◆ PROBLEM REQUIREMENTS:
Please reproduce the entries in full. Keep every character the same.

*** Opening of EXERCISE MATERIALS ***

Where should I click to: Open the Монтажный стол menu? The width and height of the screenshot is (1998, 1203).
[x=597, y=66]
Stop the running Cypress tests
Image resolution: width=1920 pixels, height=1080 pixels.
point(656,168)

*** Close of EXERCISE MATERIALS ***

◆ RESPONSE TO THIS EXERCISE:
Where should I click to: Open the Монтажный стол menu? The width and height of the screenshot is (1998, 1203).
[x=597, y=66]
Stop the running Cypress tests
Image resolution: width=1920 pixels, height=1080 pixels.
point(656,168)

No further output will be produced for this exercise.